Give again, unaltered, the line with "This screenshot has height=202, width=348." and all lines that follow it in the listing below, minus any pictures.
═══ MATERIAL SHOWN
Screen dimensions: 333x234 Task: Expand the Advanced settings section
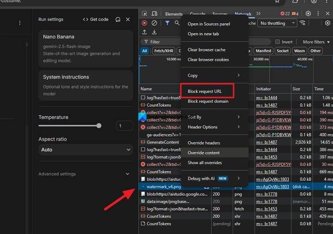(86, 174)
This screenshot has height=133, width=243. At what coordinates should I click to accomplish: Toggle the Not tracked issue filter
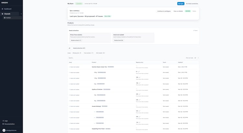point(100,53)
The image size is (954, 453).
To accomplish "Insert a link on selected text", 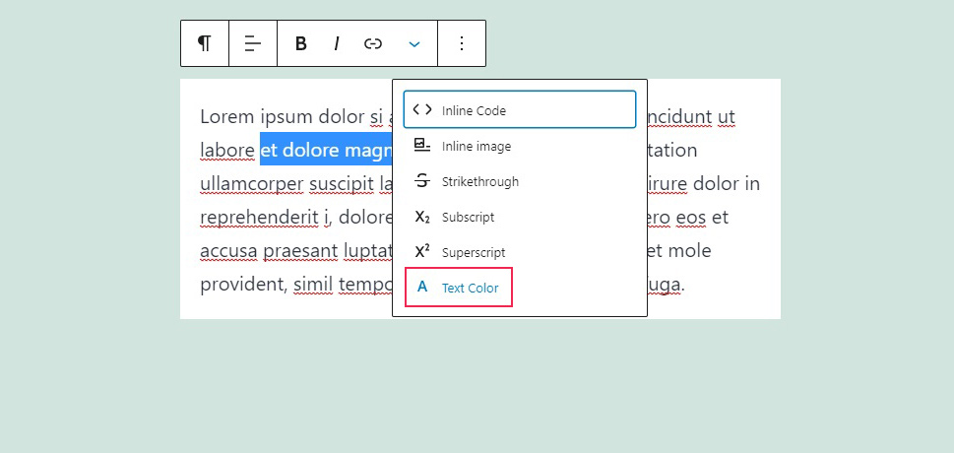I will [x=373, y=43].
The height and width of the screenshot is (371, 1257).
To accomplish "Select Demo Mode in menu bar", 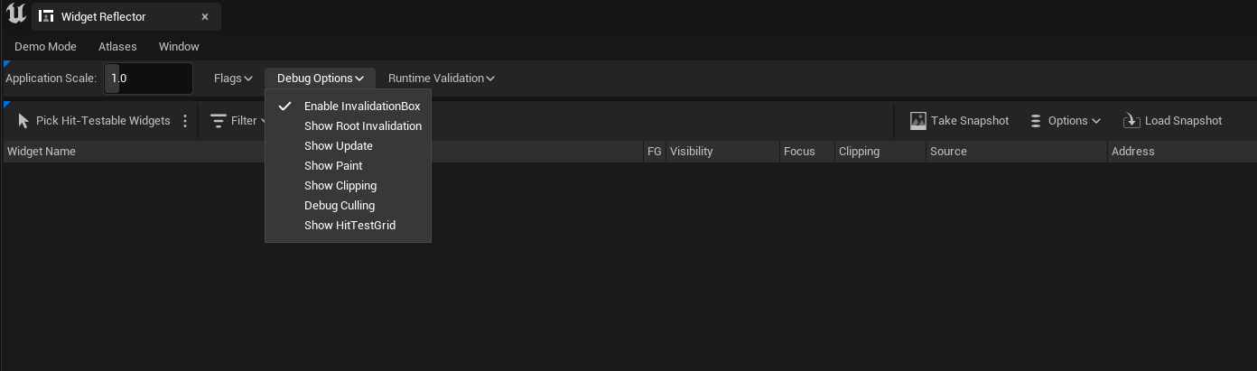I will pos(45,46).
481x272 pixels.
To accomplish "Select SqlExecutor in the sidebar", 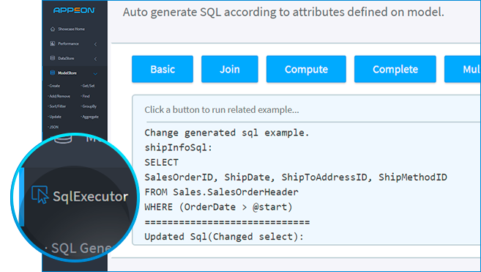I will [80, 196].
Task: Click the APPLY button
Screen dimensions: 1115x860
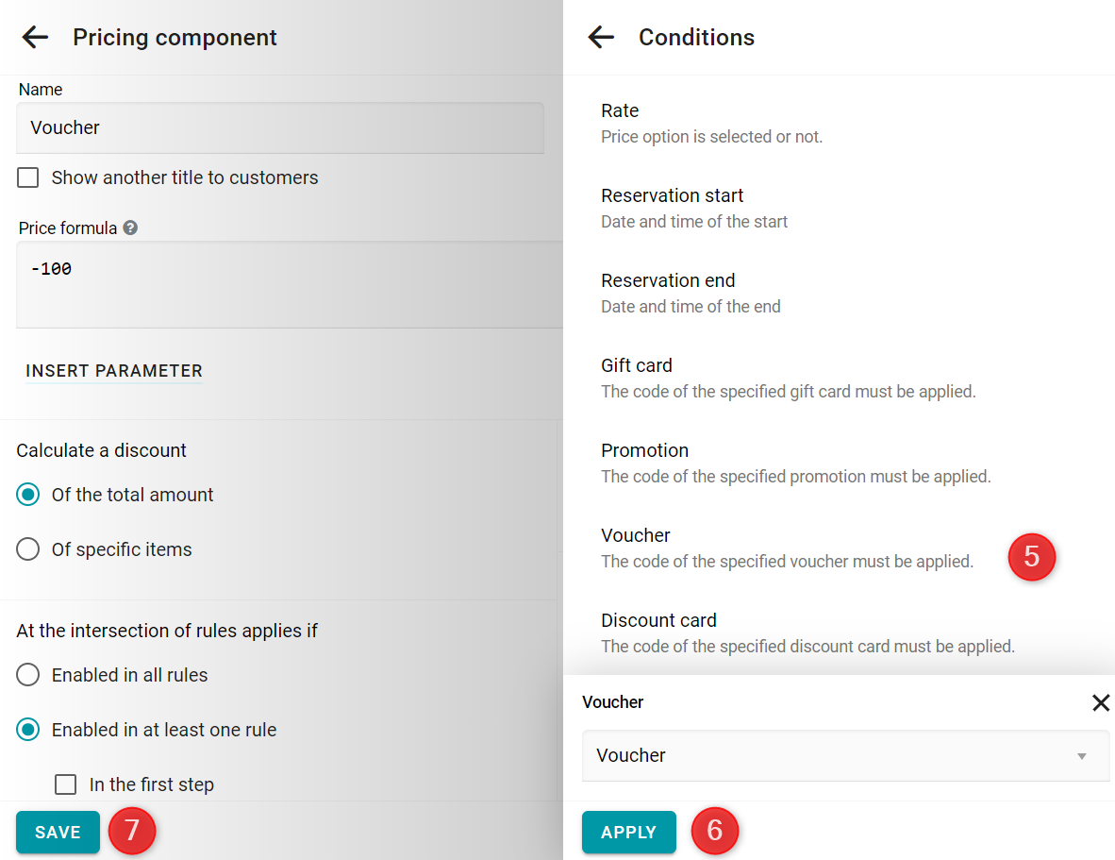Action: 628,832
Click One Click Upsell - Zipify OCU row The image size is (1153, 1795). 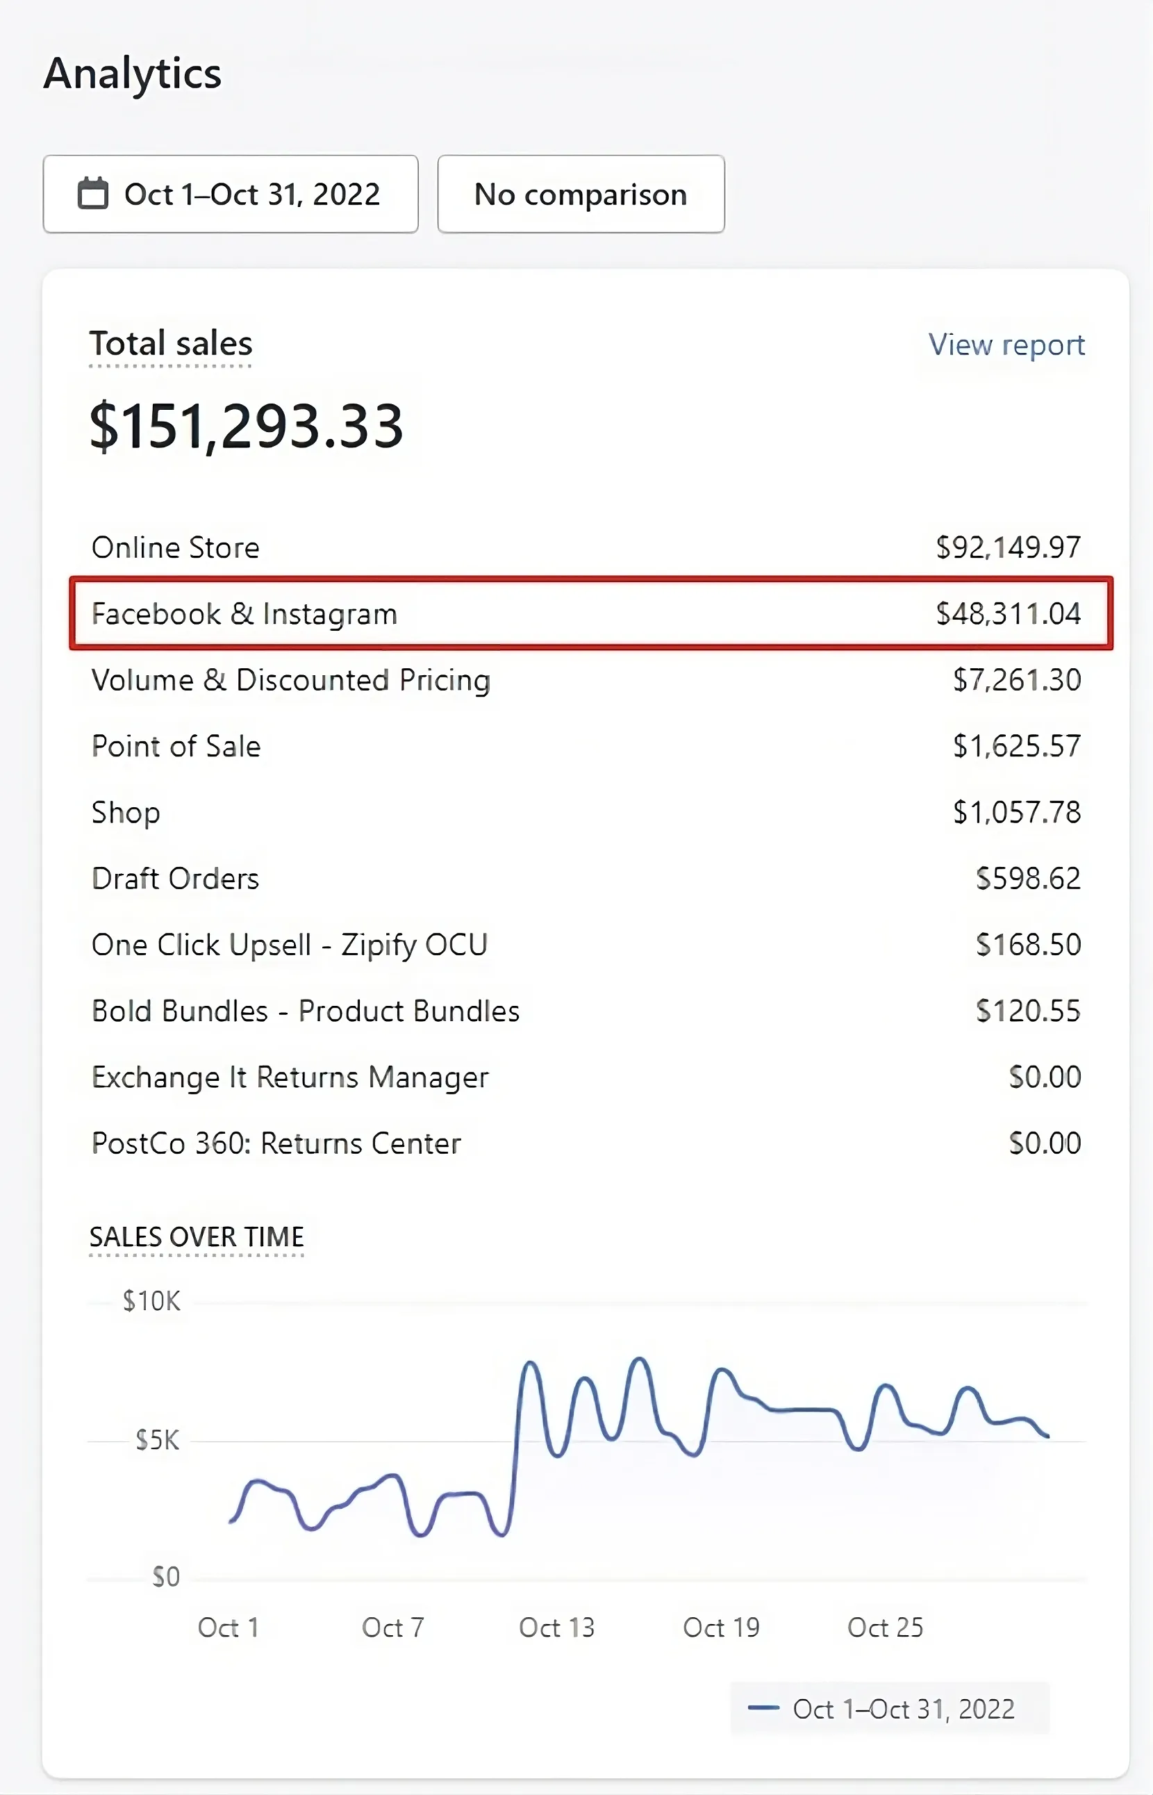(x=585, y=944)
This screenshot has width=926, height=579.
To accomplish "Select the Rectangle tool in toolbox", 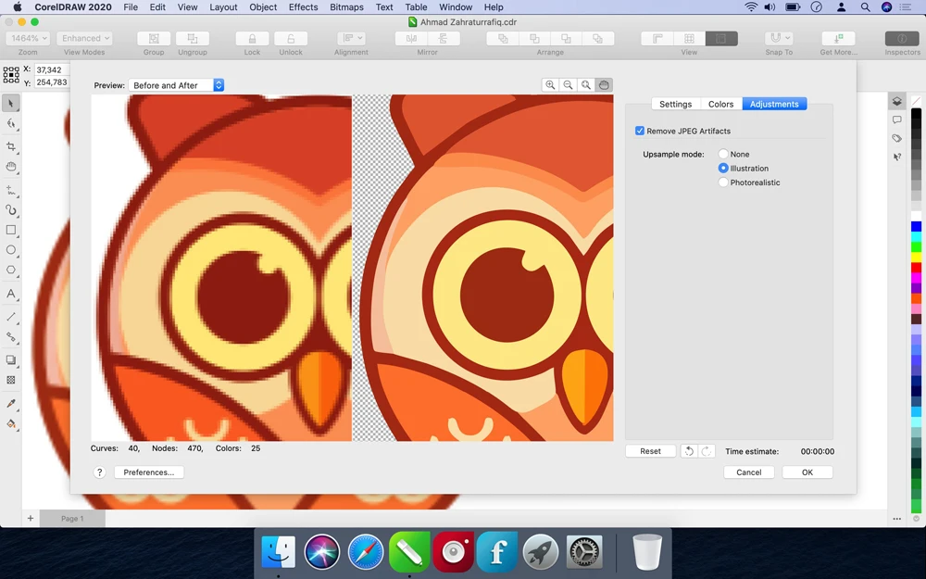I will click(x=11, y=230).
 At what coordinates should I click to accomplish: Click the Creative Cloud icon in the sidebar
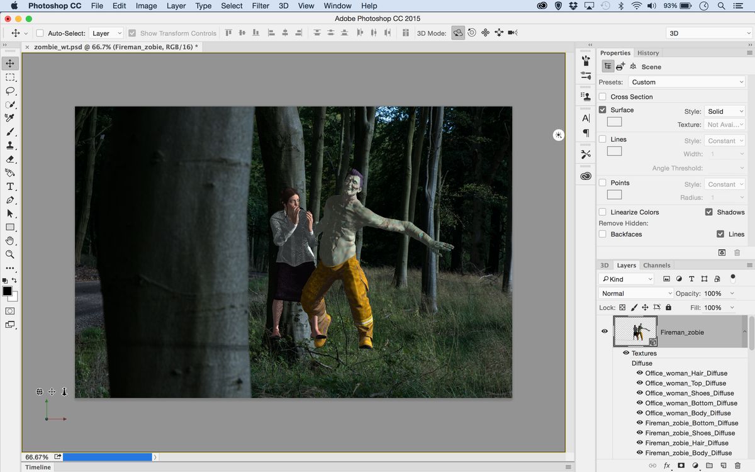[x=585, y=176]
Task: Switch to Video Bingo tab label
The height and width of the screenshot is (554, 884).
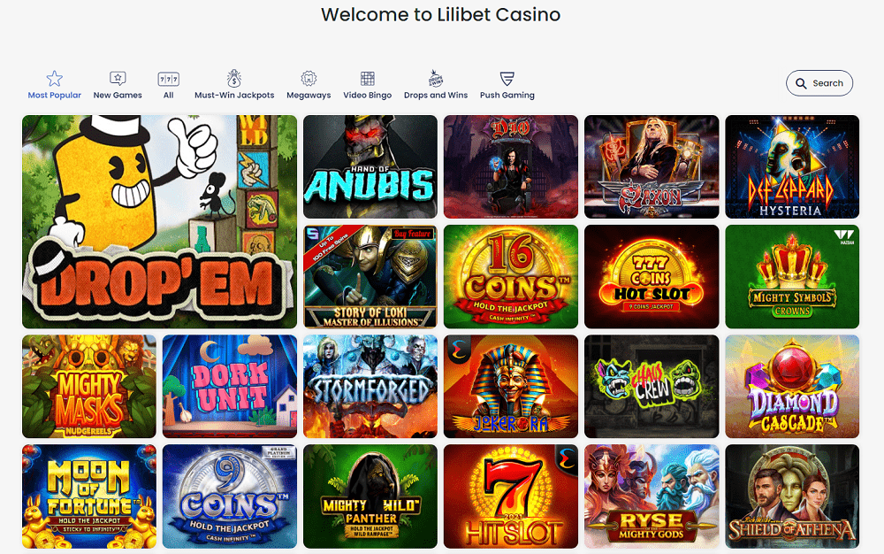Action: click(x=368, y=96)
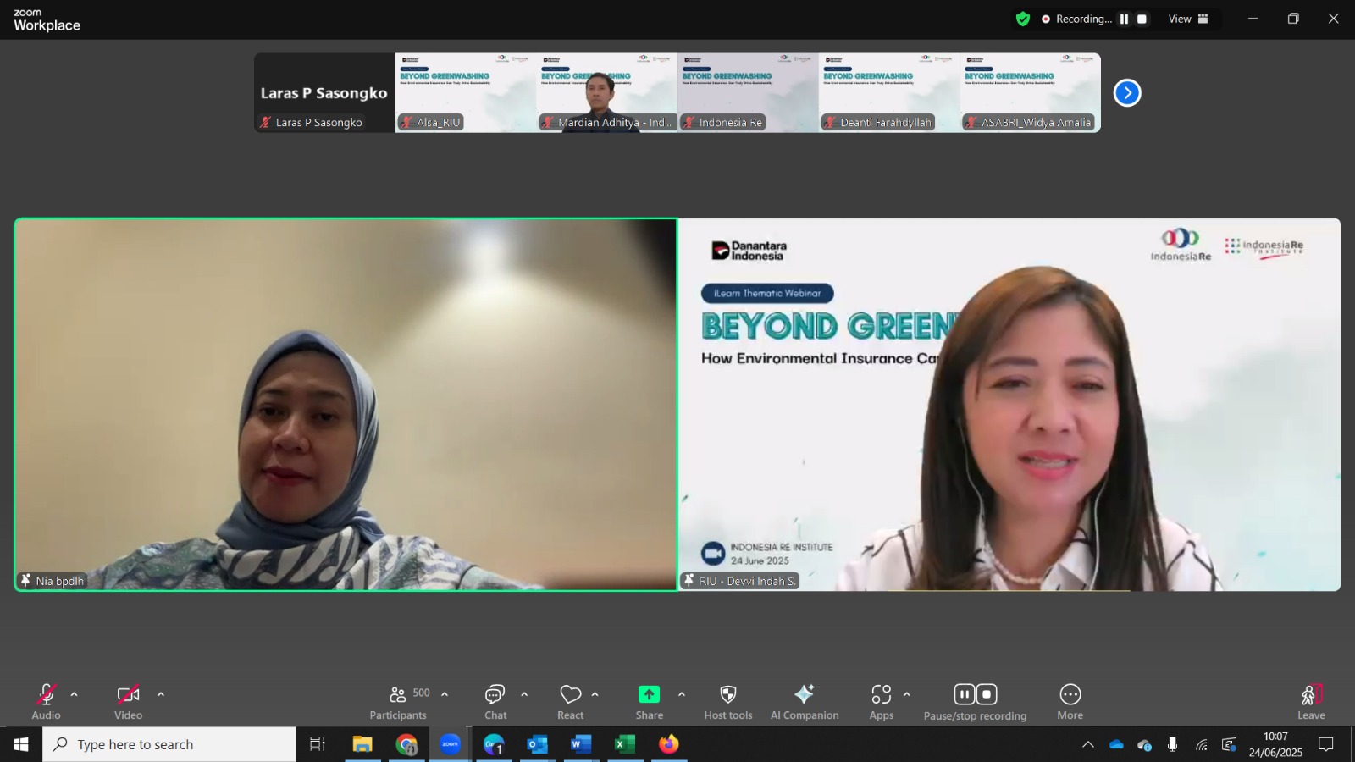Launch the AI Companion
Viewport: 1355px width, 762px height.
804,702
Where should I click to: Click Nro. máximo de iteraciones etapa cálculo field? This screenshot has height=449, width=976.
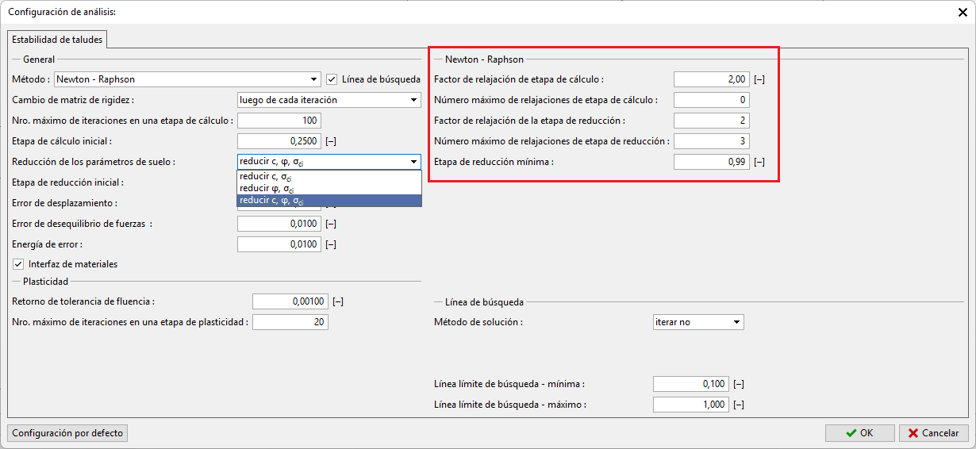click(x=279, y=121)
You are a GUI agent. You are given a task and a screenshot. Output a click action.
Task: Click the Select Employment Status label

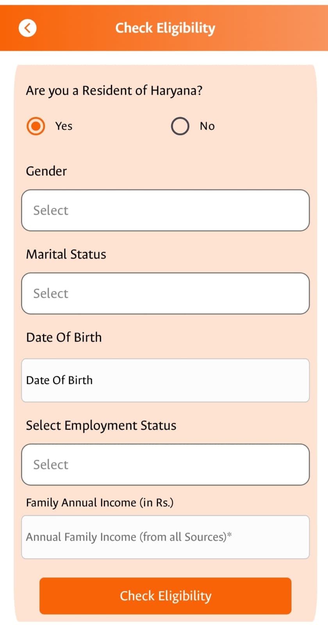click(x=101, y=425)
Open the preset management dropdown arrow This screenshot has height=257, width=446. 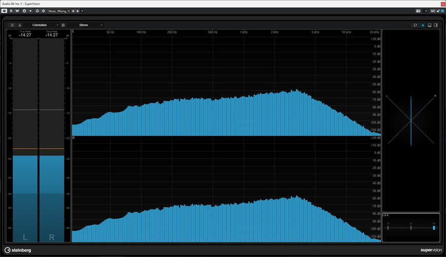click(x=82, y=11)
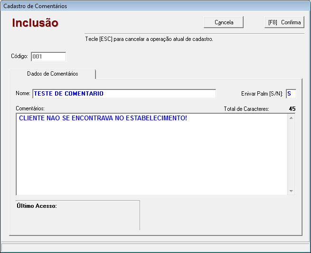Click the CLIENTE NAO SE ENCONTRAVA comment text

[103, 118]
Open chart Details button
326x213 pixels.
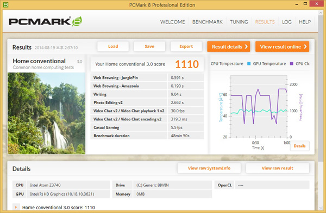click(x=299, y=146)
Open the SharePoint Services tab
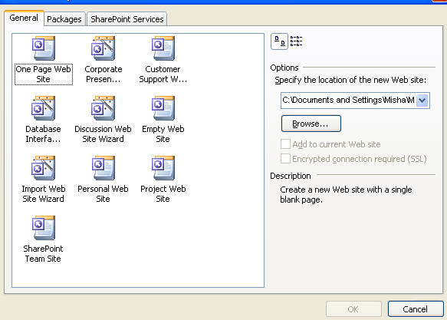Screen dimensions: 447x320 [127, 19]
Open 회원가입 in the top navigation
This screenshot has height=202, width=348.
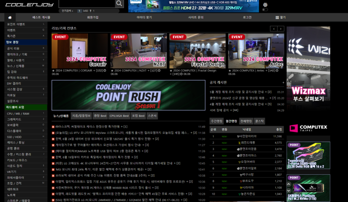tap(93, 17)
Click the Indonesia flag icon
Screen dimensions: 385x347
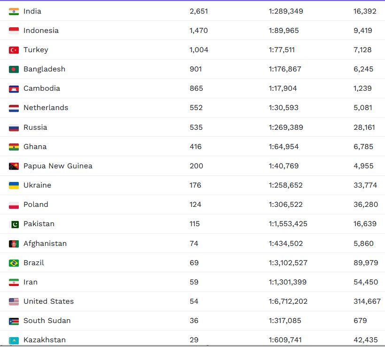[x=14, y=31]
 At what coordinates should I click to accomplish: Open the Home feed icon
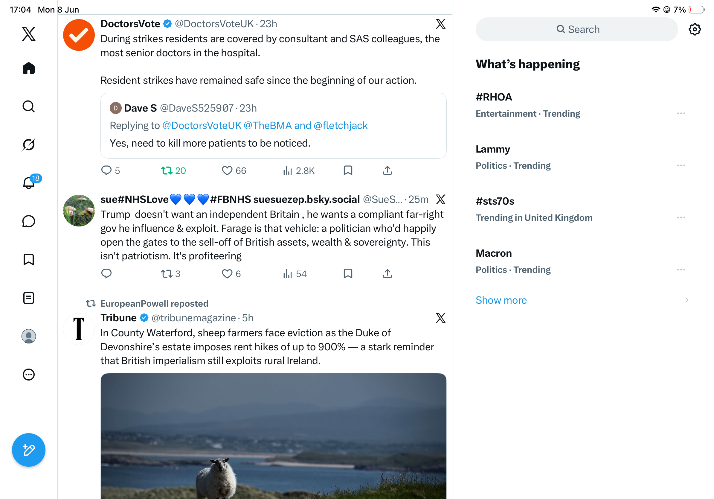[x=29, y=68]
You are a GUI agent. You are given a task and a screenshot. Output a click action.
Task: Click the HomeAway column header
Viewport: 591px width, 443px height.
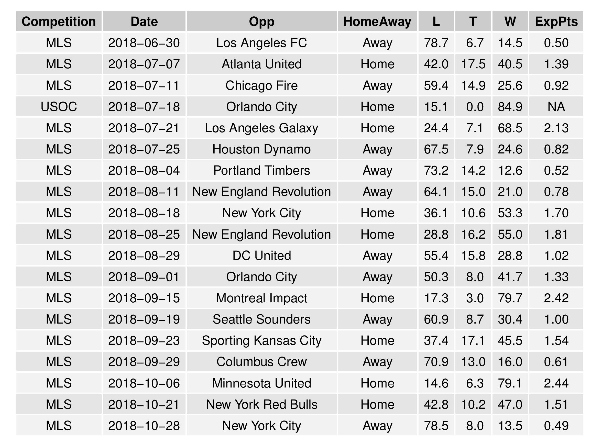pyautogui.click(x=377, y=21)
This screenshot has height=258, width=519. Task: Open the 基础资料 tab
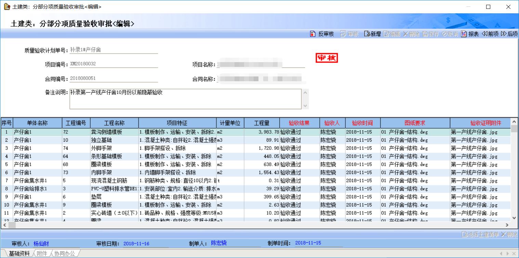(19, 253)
══════
- _RESPONSE BOX_:
This screenshot has height=202, width=348.
tap(93, 17)
Click the Indonesia flag icon
Screen dimensions: 385x347
[x=14, y=31]
 At what coordinates should I click to accomplish: Open the Home feed icon
[x=29, y=68]
You are a GUI agent. You are given a task and a screenshot. Output a click action.
Task: Click the HomeAway column header
Viewport: 591px width, 443px height.
pyautogui.click(x=377, y=21)
This screenshot has height=258, width=519. Task: Open the 基础资料 tab
(19, 253)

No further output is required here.